The furnace heated not only the main hotel building, but also buildings on other properties which belonged to the San Marcos.  The Suhuaro Hotel, built across Buffalo Street from the San Marcos, was heated by the furnace.  Tunnels under the street carried hot air to the Suhuaro.

Advancements in technology made the San Marcos’ oil furnace obsolete after 20 years.  By the mid-1930s, natural gas was popular and had made its way to Chandler.  Private residences, businesses, and even the beautiful San Marcos hotel converted to natural gas. 

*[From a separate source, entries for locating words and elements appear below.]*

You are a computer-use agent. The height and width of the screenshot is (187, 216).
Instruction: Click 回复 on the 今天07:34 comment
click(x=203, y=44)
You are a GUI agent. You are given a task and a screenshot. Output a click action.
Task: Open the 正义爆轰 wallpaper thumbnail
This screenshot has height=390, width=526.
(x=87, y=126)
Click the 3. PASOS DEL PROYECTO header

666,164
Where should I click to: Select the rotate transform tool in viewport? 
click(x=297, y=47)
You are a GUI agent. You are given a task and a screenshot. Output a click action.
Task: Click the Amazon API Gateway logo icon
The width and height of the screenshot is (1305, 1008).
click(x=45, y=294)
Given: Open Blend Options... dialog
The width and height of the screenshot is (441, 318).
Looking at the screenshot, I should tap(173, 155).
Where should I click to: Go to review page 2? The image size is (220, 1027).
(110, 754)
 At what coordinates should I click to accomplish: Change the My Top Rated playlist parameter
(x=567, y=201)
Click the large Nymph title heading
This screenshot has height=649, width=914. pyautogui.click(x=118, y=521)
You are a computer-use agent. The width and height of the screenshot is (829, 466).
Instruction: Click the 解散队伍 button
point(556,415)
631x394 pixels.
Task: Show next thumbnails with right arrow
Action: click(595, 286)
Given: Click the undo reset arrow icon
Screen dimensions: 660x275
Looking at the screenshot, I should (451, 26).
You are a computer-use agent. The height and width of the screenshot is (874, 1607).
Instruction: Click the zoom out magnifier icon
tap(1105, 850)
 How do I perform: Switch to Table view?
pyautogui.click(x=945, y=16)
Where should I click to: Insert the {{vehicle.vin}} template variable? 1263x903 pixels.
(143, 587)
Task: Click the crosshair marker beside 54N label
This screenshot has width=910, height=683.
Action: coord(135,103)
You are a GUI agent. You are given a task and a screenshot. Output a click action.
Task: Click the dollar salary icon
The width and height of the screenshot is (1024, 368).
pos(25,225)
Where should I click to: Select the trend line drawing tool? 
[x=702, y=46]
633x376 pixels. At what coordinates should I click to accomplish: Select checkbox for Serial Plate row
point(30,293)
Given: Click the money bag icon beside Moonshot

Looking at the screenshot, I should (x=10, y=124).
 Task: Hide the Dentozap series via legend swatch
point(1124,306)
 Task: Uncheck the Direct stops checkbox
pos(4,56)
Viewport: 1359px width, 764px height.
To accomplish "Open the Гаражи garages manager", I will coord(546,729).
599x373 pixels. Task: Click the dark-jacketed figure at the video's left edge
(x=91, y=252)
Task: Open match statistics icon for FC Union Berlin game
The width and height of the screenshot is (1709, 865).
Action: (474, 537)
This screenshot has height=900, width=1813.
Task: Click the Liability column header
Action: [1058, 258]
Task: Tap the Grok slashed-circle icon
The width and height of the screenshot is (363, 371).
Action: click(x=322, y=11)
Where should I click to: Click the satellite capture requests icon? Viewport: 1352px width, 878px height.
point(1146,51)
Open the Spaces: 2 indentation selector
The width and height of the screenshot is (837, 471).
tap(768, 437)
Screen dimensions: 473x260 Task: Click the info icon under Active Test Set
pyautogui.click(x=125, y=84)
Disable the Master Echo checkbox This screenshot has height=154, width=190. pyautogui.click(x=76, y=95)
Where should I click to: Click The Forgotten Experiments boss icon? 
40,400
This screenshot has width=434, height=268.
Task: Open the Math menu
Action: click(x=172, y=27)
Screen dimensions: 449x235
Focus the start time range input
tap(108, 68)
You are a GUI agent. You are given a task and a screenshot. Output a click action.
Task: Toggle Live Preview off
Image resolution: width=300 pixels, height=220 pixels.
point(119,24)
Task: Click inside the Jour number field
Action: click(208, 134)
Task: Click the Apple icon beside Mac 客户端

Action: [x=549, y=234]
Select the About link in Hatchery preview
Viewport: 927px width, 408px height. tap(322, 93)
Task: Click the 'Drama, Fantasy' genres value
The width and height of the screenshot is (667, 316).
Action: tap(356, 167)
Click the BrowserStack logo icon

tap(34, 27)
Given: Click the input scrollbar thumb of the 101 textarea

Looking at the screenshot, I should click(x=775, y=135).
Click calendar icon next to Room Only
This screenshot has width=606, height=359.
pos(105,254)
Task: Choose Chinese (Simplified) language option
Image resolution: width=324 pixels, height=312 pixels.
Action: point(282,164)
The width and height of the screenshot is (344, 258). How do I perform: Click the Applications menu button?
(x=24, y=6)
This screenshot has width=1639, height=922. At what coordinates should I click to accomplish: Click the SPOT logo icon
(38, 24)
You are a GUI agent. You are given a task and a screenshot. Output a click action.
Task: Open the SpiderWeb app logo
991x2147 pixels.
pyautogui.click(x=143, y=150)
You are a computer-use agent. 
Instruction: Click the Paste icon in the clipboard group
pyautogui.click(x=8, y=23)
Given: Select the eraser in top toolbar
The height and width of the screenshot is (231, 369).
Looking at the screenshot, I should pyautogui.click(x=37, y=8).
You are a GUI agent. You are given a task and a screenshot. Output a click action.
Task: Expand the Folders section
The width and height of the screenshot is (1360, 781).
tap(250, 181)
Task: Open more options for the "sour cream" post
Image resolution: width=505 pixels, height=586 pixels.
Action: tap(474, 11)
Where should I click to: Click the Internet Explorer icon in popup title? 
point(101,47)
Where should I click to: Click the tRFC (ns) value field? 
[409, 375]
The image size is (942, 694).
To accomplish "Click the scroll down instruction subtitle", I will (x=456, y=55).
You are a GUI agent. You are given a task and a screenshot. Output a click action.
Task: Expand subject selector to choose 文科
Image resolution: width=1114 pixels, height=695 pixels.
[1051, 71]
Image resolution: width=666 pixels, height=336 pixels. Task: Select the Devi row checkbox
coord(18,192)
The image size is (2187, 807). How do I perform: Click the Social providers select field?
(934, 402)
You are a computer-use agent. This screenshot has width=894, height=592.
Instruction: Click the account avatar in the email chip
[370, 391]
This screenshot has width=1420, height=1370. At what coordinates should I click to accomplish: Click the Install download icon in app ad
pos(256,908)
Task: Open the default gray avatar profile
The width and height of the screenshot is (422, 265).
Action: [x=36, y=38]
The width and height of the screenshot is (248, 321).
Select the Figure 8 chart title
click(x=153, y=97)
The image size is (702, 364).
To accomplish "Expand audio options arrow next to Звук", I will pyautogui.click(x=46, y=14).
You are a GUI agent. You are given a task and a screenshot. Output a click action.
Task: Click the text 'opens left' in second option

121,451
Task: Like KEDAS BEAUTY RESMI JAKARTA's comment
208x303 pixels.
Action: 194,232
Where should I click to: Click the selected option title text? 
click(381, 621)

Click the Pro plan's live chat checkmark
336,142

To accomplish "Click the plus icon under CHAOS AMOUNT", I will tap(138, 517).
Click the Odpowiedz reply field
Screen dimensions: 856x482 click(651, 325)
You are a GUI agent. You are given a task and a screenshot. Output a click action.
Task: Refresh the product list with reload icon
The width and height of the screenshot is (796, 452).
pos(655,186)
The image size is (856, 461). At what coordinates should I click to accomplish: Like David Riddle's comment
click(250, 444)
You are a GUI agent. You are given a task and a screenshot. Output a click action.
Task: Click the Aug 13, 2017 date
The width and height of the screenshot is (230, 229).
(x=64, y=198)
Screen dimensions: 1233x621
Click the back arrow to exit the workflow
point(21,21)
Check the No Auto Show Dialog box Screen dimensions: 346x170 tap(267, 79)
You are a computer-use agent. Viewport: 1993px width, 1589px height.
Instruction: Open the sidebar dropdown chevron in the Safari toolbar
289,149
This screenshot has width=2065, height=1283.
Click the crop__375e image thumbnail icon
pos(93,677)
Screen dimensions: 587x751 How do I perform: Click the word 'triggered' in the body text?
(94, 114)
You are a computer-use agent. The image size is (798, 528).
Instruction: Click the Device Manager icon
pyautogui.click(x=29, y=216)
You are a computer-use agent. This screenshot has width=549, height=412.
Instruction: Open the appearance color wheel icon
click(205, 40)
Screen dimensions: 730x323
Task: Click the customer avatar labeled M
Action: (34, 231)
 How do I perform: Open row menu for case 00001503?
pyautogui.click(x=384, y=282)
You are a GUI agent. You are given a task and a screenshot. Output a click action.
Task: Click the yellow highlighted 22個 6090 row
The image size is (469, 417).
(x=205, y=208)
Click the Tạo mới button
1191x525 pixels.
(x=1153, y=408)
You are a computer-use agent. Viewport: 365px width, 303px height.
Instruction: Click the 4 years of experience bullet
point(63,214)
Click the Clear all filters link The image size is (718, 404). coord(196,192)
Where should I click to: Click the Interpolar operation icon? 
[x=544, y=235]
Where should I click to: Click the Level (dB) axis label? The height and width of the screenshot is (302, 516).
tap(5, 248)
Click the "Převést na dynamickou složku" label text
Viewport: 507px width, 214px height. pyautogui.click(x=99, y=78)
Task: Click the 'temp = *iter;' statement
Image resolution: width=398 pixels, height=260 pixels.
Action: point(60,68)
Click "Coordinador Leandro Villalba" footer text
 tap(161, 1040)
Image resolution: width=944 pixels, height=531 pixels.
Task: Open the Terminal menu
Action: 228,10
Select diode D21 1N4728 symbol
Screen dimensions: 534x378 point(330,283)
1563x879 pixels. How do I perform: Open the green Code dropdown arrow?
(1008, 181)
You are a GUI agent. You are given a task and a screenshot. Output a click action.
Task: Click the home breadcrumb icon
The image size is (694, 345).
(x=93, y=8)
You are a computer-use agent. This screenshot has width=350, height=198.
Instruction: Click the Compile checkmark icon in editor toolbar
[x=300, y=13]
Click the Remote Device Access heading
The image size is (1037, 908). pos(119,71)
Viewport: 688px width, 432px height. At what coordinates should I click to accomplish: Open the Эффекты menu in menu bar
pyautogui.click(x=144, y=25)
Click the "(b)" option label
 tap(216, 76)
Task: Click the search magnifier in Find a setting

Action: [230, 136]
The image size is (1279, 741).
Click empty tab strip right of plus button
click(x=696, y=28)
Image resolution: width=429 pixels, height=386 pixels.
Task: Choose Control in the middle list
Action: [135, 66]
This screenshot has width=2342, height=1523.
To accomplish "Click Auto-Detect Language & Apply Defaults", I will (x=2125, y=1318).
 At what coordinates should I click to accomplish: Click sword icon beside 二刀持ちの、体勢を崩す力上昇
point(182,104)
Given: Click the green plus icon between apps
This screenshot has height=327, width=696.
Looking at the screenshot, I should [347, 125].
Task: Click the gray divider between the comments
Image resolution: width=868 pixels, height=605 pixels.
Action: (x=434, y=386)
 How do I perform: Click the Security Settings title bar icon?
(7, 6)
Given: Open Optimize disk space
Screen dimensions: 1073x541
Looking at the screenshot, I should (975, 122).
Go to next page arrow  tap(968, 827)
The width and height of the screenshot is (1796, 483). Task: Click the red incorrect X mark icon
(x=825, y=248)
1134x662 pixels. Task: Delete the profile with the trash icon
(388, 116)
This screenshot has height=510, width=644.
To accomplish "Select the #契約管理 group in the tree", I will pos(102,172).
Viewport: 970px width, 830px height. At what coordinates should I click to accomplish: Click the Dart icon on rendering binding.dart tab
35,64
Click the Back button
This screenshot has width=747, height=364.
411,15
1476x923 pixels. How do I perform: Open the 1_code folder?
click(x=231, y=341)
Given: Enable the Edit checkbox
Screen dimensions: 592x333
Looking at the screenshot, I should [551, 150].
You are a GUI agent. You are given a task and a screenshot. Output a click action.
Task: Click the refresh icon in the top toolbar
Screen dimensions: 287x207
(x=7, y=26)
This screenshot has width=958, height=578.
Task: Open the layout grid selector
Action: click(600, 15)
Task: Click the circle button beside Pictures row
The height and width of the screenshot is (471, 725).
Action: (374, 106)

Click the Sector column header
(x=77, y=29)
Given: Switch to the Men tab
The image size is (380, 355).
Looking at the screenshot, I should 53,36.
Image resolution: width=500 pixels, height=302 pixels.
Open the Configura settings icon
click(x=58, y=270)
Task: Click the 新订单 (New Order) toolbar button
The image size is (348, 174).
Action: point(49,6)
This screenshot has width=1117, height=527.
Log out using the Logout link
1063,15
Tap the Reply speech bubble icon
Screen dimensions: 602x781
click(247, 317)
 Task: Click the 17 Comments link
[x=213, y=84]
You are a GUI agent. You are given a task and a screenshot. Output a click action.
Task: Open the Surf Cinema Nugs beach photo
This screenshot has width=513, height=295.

In a June 1936 article, Carl Eckholm, who had taken over operations of the Chandler Improvement Company from Dr. Chandler, crowed about the progress made by installing natural gas.  He stated “The inconvenient method which is now necessary to heat the boiler in the San Marcos heating plant will be eliminated. This year with the advent of clean and convenient natural gas.  Almost since the founding of the San Marcos it has been necessary to burn wood, coal, and kindling for nearly 24 hours in the hotel’s furnace in order that it might be heated to a degree to handle fuel oil.  This year, with natural gas, the entire job can be done in an instant.  And that is not all.  The worry of the fuel supply will be over.  The capacity of our fuel tank is limited.  The supply of natural gas is unlimited.  We’ll light the furnace about November 15 and forget it until closing time in the spring.”  It would have the additional benefit of keeping the hotel clean –soot build up from the oil furnace had ruined furniture on the sun porch on numerous occassions.

The oil furnace was never used again after natural gas was installed at the hotel in 1936.  It was far too large to be removed, so walls were built around it.  To this day, however, it sits in the basement of the hotel, a forgotten monument to the founding of the San Marcos.